# 2 tanks 2 bettas hoping for some help



## superpookiejr (Apr 2, 2015)

I am having issues cycling I am new to this and don't know if I am on the right track hoping by keeping a journal of everything I can get some feed back and help to get my babies homes safe and help them live the life they deserve! 
first let me tell you how this adventure started! My 5 year old loves going to see the fish when we go to walmart so one day while looking at them she asked if we could get one.. I told her I wasn't sure if we were ready I wanted to get some info first... at that point she noticed a betta had died when she asked why that fish wasn't moving I told her he had gone to heaven...so she got this very sad look on her face and I could see she was thinking about something so I asked her what was up? she looked at me and in her most serious loving concerned voice she asked me if we could please save the last 2 bettas on the shelf... she said they were homeless and looked sad and we have a home and we needed to do something to make them happy so they didn't go to heaven never having a home with a family!! :shock: well how was I to say no to such beautiful logic so we took Finn and Trixi home.... 
now after doing some research I got them both 5 gl tanks with gravel silk plants, betta hammocks, and hiding spaces: (pics below)










finn's home












Trixi's home




ok so after getting the heaters and finding the right filter that was adjustable so the current was not to strong I learned about a little thing called the cycling!

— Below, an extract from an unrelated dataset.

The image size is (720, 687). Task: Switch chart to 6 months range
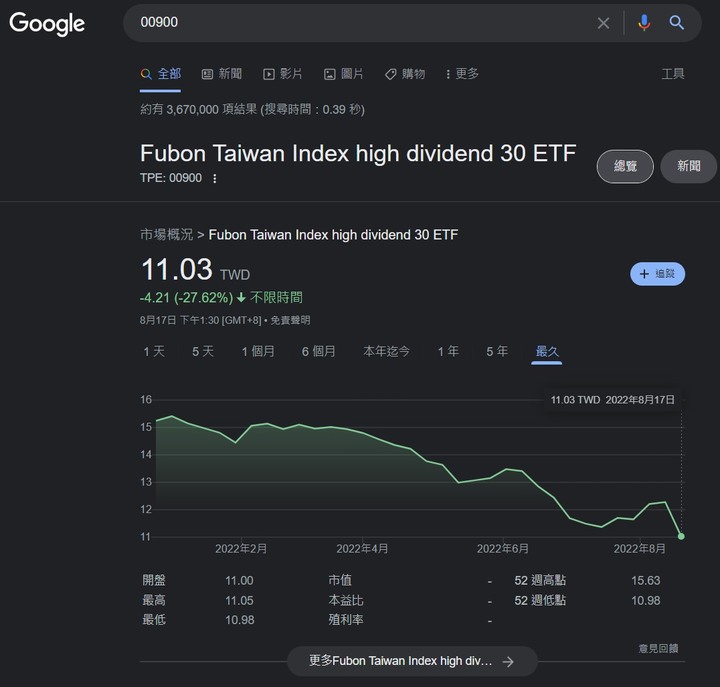(x=319, y=351)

I read every thing I could find about it so I got the API master kit and started to test the water daily..... I have been getting very worried that I have been doing something wrong its been 2 months and I have not had any luck so I figure if I document what I am doing maybe someone can help!

so finn's tank:

the ph has been at 7 up til this week when it dropped to 6 ( tap is 7)
the ammonia bounces between .25 and .5 ( I do 25% to 50% water changes almost daily to everyother day)
nitrites and nitrates are both at 0
I use conditioners to treat the water 
I use stress zyme to help with stress and slime coat
I use ammo lock when the ammonia is at .5
(I use all of the same treatments for Trixi's water)

trixi's tank:

the ph on this tank is usually at a 6.5 to 6 since I have set it up
all of the same readings for ammonia and nitrites and nitrates 
same water change schedule 
although this tank has cloudy water issues 

I will update daily and hopefully someone can help me I just don't think I am understanding the process or I am overthinking it who knows but lets see :dunno:


----------



## BettaObsessed (Mar 8, 2015)

In my opinion, the most important part of cycling is Prime Seachem. You add it to the water initially and then when the ammonia or nitrites gets up (above 0), then do a water change ASAP. It detoxifies the ammonia, nitrites, removes heavy metals, chlorine, and chloramines. It's an all in one, kinda thing. The best thing about it is that after adding it to the water initially if there is a little ammonia then it immediately detoxifies it so there isn't ammonia accumulation between the time you test and the next time. You could also add some bacteria to the water. It usually comes in a bottle or bag and will help kickstart the process. If there is one important thing in cycling it's Prime Seachem. Hope I helped.


----------